The topic I stopped running Tailscale in every container, and my home lab instantly became… is currently the subject of lively discussion — readers and analysts are keeping a close eye on developments.
This is taking place in a dynamic environment: companies’ decisions and competitors’ reactions can quickly change the picture.
As my arsenal of free and open-source tools continues to expand with each passing week, I need a dedicated stack of services to monitor and manage the other utilities. Most of these admin apps tend to be locally-hosted as well, but there’s one tool that relies on external servers. And no, I’m not talking about my offsite TrueNAS, which runs on my own hardware.
Rather, I’m talking about the Tailscale network that bridges all the nodes in my 3-2-1 backup pipeline and facilitates my remote access tasks while I’m away from my goblin cave. Although I’ve been using it for a long time, my initial Tailscale setup was drastically different from the one I currently have: I had the bad habit of arming my LXCs and VMs with Tailscale – one that I’ve gotten rid of after switching to a subnet router.
Back when I was a fledgling home labber, I’d tinker with as many cool repos I could find on GitHub, with VMs (and later on, LXCs) serving as the (unwilling) guinea pigs for my experiments. Considering that only a fraction of these applications were useful for my productivity needs, I never bothered to enable remote access for all my experiments. So, I’d simply install Tailscale on a handful of LXCs, while my laptop and NAS were the only bare-metal systems that needed this utility. On paper, keeping separate instances of Tailscale instead of a centralized subnet router seemed like a decent way to tinker with individual services.

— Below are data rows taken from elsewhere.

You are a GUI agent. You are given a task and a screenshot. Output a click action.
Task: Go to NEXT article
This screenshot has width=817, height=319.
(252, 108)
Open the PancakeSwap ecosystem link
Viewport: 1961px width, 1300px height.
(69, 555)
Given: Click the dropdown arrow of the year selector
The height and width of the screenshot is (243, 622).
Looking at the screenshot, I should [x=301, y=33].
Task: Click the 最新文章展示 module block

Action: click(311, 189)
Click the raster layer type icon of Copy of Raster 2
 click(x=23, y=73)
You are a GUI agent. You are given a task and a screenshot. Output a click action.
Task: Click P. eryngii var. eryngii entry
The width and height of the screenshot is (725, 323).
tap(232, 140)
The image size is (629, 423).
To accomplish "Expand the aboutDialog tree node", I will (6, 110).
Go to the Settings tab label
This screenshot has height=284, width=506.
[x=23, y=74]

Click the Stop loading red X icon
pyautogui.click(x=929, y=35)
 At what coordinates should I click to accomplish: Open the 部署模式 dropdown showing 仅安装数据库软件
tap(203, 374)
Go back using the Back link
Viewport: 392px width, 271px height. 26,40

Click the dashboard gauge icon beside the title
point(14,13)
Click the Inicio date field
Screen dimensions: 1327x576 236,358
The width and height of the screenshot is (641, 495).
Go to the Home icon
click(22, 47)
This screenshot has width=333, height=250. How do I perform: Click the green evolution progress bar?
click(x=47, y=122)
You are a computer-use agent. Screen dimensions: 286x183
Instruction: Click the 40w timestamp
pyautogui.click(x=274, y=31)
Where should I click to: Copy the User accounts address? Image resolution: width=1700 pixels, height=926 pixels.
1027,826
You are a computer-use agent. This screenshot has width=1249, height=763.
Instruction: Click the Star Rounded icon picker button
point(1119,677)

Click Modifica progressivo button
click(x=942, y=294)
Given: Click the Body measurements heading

However, both my home lab nodes and the virtual guests hosted on them have grown massively over the years – to the point where I’ve got entire clusters running everything from coding projects, unhinged experiments, and must-have productivity tools. Not to mention, I’ve also kept backup nodes at my family’s house, which run their own set of rsync tasks, PBS remote sync jobs, and monitoring tools. Installing Tailscale on every bare-metal rig alone would take a lot of time, and I’d probably lose what little remains of my sanity if I tried adding all the productivity and media-serving tools to my tailnet.
A few weeks ago, Tailscale updated its pricing system, with the free version receiving support for two additional users and ditching the max cap of 100 devices per tailnet. But I began thinning down my Tailscale nodes long before this change went into effect, and back then, I had dozens of systems hooked up to the same tailnet. Worse still, at least a quarter of them were inactive LXCs and cheap mini-PCs that I’d already armed with different server platforms. Granted, my allocated devices were below the maximum limit, but the fact that I had to scroll past several devices on the Tailscale admin panel just to work with the systems I actually use made me realize I’d over-complicated my tailnet – and it was high time I cleaned it up.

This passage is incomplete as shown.